Trusted-AI / adversarial-robustness-toolbox

Adversarial Robustness Toolbox (ART) - Python Library for Machine Learning Security - Evasion, Poisoning, Extraction, Inference - Red and Blue Teams
https://adversarial-robustness-toolbox.readthedocs.io/en/latest/
MIT License
4.87k stars 1.17k forks source link

PixelDefend uses function that is not implemented #1183

Closed Ahmed-Hamoda closed 3 years ago

Ahmed-Hamoda commented 3 years ago

In pixel_defend.py, the __call__ method uses a function from estimator.py that is called get_activations. The issue is that get_activations raises a "not implemented error" and hence causes PixelDefend to be unusable. Is there another method that gets the activations of a specified layer or would that need to be implemented by the user? Thanks.

beat-buesser commented 3 years ago

Hi @Ahmed-Hamoda Thank you very much for exploring ART! Could you please tell us more about how you are using these tools? Maybe in a Google Colab notebook?

Ahmed-Hamoda commented 3 years ago

Hi @beat-buesser, Im using PixelDefend to generate purified samples from adversarial samples. Here is the script I'm using (I took the example file in the ART library and changed it slightly):

from __future__ import absolute_import, division, print_function, unicode_literals

from datetime import datetime
import os
from matplotlib import pyplot as plt

import tensorflow as tf
from tensorflow.keras import Model
from tensorflow.keras.layers import Dense, Flatten, Conv2D, MaxPool2D
import numpy as np

from art.attacks.evasion import *
from art.defences.preprocessor import *
from art.estimators.classification import TensorFlowV2Classifier
from art.utils import load_mnist

loss_object = tf.keras.losses.CategoricalCrossentropy(from_logits=True)
optimizer = tf.keras.optimizers.Adam(learning_rate=0.01)

def main():
    # Read MNIST dataset (x_raw contains the original images): (step 1)
    (x_raw, y_raw), (x_raw_test, y_raw_test), min_pixel_value, max_pixel_value = load_mnist()
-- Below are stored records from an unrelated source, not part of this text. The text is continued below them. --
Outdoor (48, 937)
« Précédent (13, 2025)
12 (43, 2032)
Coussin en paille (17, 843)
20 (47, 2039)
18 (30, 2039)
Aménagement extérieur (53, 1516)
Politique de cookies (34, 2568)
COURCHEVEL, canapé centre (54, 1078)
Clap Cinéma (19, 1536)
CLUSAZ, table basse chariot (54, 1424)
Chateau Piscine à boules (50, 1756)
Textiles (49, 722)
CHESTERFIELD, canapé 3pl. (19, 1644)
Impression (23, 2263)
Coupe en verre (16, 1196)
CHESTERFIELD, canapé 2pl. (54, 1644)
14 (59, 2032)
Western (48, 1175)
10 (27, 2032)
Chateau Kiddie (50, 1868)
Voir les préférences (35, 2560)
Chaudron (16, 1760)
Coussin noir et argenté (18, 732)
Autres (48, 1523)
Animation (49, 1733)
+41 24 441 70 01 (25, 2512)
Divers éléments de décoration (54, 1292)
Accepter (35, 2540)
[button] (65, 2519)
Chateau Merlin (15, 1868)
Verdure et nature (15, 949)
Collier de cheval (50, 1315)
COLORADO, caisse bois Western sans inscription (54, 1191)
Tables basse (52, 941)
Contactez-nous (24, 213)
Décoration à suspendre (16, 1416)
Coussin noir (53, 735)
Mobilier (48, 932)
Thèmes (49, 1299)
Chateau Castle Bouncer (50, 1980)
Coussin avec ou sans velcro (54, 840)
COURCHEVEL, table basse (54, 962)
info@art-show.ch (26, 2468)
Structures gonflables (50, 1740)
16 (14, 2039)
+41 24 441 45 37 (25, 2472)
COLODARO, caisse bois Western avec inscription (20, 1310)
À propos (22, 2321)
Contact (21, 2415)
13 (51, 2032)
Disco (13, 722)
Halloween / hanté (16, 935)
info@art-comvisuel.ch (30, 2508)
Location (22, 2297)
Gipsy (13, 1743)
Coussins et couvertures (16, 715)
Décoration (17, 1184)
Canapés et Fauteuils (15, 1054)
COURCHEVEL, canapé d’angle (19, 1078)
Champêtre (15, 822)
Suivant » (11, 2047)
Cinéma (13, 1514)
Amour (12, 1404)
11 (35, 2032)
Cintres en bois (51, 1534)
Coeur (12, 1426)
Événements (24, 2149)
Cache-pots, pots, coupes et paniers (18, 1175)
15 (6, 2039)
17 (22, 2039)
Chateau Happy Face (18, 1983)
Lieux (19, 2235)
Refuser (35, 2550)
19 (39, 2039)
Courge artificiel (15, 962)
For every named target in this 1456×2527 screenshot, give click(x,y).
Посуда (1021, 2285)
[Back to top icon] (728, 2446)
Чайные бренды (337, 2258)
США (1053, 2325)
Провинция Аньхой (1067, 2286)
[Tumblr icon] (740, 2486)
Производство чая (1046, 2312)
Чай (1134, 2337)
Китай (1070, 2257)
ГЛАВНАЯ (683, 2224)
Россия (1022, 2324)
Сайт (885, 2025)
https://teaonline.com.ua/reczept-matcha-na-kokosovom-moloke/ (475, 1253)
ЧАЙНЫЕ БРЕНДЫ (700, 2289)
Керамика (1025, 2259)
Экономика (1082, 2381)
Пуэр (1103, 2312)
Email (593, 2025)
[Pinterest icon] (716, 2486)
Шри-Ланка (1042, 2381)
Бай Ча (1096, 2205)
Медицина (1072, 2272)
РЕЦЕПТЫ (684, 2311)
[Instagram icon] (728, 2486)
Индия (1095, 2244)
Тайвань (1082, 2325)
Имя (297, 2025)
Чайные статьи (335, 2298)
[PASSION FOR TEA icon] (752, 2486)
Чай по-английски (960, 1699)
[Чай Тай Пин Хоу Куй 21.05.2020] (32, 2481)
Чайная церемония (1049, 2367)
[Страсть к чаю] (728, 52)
    # Select 5000 images for training
    n_train = np.shape(x_raw)[0]
    num_selection = 5000
    random_selection_indices = np.random.choice(n_train, num_selection)
    x_raw = x_raw[random_selection_indices]
    y_raw = y_raw[random_selection_indices]

    # Select 500 images for testing
    n_train = np.shape(x_raw_test)[0]
    num_selection = 500
    random_selection_indices = np.random.choice(n_train, num_selection)
    x_raw_test = x_raw_test[random_selection_indices]
    y_raw_test = y_raw_test[random_selection_indices]

    (x_train, y_train) = (x_raw, y_raw)
    (x_test, y_test) = (x_raw_test, y_raw_test)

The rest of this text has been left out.